Your answer should be an exact copy of every record.
··········
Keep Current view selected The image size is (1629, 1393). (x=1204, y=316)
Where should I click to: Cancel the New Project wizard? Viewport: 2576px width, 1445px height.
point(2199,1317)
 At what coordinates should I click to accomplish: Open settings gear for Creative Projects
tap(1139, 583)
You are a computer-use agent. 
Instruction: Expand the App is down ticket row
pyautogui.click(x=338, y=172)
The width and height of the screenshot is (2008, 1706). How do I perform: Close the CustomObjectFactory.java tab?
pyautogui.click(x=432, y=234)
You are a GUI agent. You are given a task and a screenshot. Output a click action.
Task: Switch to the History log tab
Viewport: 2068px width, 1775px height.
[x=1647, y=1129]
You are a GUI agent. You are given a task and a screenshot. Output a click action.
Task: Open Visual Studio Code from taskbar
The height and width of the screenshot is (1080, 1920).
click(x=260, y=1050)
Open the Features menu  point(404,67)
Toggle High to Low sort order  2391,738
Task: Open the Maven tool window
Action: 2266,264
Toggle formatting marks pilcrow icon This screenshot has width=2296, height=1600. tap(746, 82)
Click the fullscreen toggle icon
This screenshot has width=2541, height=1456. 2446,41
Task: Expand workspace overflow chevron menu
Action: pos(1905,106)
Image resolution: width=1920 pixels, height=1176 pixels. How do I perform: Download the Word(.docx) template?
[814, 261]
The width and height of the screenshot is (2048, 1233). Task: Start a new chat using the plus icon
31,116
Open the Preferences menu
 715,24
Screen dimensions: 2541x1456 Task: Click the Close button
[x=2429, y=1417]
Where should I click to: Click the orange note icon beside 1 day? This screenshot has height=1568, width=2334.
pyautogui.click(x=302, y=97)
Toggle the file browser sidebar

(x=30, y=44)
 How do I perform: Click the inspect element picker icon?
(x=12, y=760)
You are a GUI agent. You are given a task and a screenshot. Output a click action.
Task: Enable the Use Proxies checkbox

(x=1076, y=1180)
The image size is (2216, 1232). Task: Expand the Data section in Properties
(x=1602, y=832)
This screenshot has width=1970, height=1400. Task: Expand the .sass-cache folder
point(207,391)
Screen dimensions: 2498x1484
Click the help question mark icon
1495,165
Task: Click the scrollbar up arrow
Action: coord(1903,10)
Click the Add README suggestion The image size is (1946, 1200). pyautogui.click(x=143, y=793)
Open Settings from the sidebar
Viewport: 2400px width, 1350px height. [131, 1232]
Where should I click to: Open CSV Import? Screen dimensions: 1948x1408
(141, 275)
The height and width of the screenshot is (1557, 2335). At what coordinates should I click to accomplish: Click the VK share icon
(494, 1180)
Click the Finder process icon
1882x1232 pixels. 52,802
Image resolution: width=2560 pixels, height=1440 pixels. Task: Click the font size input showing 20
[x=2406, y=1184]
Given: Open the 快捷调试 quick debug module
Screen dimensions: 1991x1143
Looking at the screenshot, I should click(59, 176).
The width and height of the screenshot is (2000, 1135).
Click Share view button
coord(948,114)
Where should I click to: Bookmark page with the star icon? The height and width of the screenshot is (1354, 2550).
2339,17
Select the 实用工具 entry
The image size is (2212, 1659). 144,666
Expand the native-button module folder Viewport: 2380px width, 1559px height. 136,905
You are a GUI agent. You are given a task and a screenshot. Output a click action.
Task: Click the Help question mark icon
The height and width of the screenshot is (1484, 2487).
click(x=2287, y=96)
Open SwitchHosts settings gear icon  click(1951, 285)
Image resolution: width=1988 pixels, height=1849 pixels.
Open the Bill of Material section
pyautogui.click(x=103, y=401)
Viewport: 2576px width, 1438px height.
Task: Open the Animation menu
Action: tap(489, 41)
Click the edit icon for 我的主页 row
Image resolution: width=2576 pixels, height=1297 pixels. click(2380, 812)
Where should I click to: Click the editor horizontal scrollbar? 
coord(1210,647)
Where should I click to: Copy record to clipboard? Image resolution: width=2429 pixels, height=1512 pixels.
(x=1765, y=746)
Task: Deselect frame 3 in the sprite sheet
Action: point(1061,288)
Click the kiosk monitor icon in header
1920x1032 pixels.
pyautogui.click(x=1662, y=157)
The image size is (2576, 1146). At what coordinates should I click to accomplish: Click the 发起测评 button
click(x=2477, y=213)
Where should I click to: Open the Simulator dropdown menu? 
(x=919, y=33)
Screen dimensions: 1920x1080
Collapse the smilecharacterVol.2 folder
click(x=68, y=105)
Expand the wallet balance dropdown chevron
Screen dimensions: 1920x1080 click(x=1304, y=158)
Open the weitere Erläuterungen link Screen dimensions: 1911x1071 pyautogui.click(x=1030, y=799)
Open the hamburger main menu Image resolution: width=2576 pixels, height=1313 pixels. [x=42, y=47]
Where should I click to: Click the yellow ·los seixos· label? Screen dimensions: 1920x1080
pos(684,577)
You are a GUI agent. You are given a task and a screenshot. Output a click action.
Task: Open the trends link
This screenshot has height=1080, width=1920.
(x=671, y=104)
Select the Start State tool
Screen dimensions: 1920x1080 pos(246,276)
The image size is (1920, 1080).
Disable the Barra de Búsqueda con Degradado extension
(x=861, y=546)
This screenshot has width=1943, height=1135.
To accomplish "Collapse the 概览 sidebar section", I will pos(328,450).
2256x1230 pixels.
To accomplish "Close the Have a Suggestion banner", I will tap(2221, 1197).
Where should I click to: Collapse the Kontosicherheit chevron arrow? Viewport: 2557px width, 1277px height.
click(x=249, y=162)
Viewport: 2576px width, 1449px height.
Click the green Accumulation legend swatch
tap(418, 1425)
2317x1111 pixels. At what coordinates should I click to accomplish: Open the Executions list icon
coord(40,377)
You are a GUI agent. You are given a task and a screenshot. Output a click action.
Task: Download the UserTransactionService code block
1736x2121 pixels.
··········
**Written answer**
Keep Current view selected The image size is (1629, 1393). (x=1204, y=316)
Where should I click to: Cancel the New Project wizard? Viewport: 2576px width, 1445px height.
point(2199,1317)
 At what coordinates should I click to accomplish: Open settings gear for Creative Projects
tap(1139, 583)
You are a computer-use agent. 
Instruction: Expand the App is down ticket row
pyautogui.click(x=338, y=172)
The width and height of the screenshot is (2008, 1706). How do I perform: Close the CustomObjectFactory.java tab?
pyautogui.click(x=432, y=234)
You are a GUI agent. You are given a task and a screenshot. Output a click action.
Task: Switch to the History log tab
Viewport: 2068px width, 1775px height.
[x=1647, y=1129]
You are a GUI agent. You are given a task and a screenshot. Output a click action.
Task: Open Visual Studio Code from taskbar
The height and width of the screenshot is (1080, 1920).
click(x=260, y=1050)
Open the Features menu  point(404,67)
Toggle High to Low sort order  2391,738
Task: Open the Maven tool window
Action: 2266,264
Toggle formatting marks pilcrow icon This screenshot has width=2296, height=1600. tap(746, 82)
Click the fullscreen toggle icon
This screenshot has width=2541, height=1456. 2446,41
Task: Expand workspace overflow chevron menu
Action: pos(1905,106)
Image resolution: width=1920 pixels, height=1176 pixels. How do I perform: Download the Word(.docx) template?
[814, 261]
The width and height of the screenshot is (2048, 1233). Task: Start a new chat using the plus icon
31,116
Open the Preferences menu
 715,24
Screen dimensions: 2541x1456 Task: Click the Close button
[x=2429, y=1417]
Where should I click to: Click the orange note icon beside 1 day? This screenshot has height=1568, width=2334.
pyautogui.click(x=302, y=97)
Toggle the file browser sidebar

(x=30, y=44)
 How do I perform: Click the inspect element picker icon?
(x=12, y=760)
You are a GUI agent. You are given a task and a screenshot. Output a click action.
Task: Enable the Use Proxies checkbox

(x=1076, y=1180)
The image size is (2216, 1232). Task: Expand the Data section in Properties
(x=1602, y=832)
This screenshot has width=1970, height=1400. Task: Expand the .sass-cache folder
point(207,391)
Screen dimensions: 2498x1484
Click the help question mark icon
1495,165
Task: Click the scrollbar up arrow
Action: coord(1903,10)
Click the Add README suggestion The image size is (1946, 1200). pyautogui.click(x=143, y=793)
Open Settings from the sidebar
Viewport: 2400px width, 1350px height. [131, 1232]
Where should I click to: Open CSV Import? Screen dimensions: 1948x1408
(141, 275)
The height and width of the screenshot is (1557, 2335). At what coordinates should I click to accomplish: Click the VK share icon
(494, 1180)
Click the Finder process icon
1882x1232 pixels. 52,802
Image resolution: width=2560 pixels, height=1440 pixels. Task: Click the font size input showing 20
[x=2406, y=1184]
Given: Open the 快捷调试 quick debug module
Screen dimensions: 1991x1143
Looking at the screenshot, I should click(59, 176).
The width and height of the screenshot is (2000, 1135).
Click Share view button
coord(948,114)
Where should I click to: Bookmark page with the star icon? The height and width of the screenshot is (1354, 2550).
2339,17
Select the 实用工具 entry
The image size is (2212, 1659). 144,666
Expand the native-button module folder Viewport: 2380px width, 1559px height. 136,905
You are a GUI agent. You are given a task and a screenshot. Output a click action.
Task: Click the Help question mark icon
The height and width of the screenshot is (1484, 2487).
click(x=2287, y=96)
Open SwitchHosts settings gear icon  click(1951, 285)
Image resolution: width=1988 pixels, height=1849 pixels.
Open the Bill of Material section
pyautogui.click(x=103, y=401)
Viewport: 2576px width, 1438px height.
Task: Open the Animation menu
Action: tap(489, 41)
Click the edit icon for 我的主页 row
Image resolution: width=2576 pixels, height=1297 pixels. click(2380, 812)
Where should I click to: Click the editor horizontal scrollbar? 
coord(1210,647)
Where should I click to: Copy record to clipboard? Image resolution: width=2429 pixels, height=1512 pixels.
(x=1765, y=746)
Task: Deselect frame 3 in the sprite sheet
Action: point(1061,288)
Click the kiosk monitor icon in header
1920x1032 pixels.
pyautogui.click(x=1662, y=157)
The image size is (2576, 1146). At what coordinates should I click to accomplish: Click the 发起测评 button
click(x=2477, y=213)
Where should I click to: Open the Simulator dropdown menu? 
(x=919, y=33)
Screen dimensions: 1920x1080
Collapse the smilecharacterVol.2 folder
click(x=68, y=105)
Expand the wallet balance dropdown chevron
Screen dimensions: 1920x1080 click(x=1304, y=158)
Open the weitere Erläuterungen link Screen dimensions: 1911x1071 pyautogui.click(x=1030, y=799)
Open the hamburger main menu Image resolution: width=2576 pixels, height=1313 pixels. [x=42, y=47]
Where should I click to: Click the yellow ·los seixos· label? Screen dimensions: 1920x1080
pos(684,577)
You are a GUI agent. You are given a task and a screenshot. Output a click action.
Task: Open the trends link
This screenshot has height=1080, width=1920.
(x=671, y=104)
Select the Start State tool
Screen dimensions: 1920x1080 pos(246,276)
The image size is (1920, 1080).
Disable the Barra de Búsqueda con Degradado extension
(x=861, y=546)
This screenshot has width=1943, height=1135.
To accomplish "Collapse the 概览 sidebar section", I will pos(328,450).
2256x1230 pixels.
To accomplish "Close the Have a Suggestion banner", I will tap(2221, 1197).
Where should I click to: Collapse the Kontosicherheit chevron arrow? Viewport: 2557px width, 1277px height.
click(x=249, y=162)
Viewport: 2576px width, 1449px height.
Click the green Accumulation legend swatch
tap(418, 1425)
2317x1111 pixels. At what coordinates should I click to accomplish: Open the Executions list icon
coord(40,377)
You are a GUI agent. You are given a task and a screenshot. Output a click action.
Task: Download the UserTransactionService code block
1736x2121 pixels.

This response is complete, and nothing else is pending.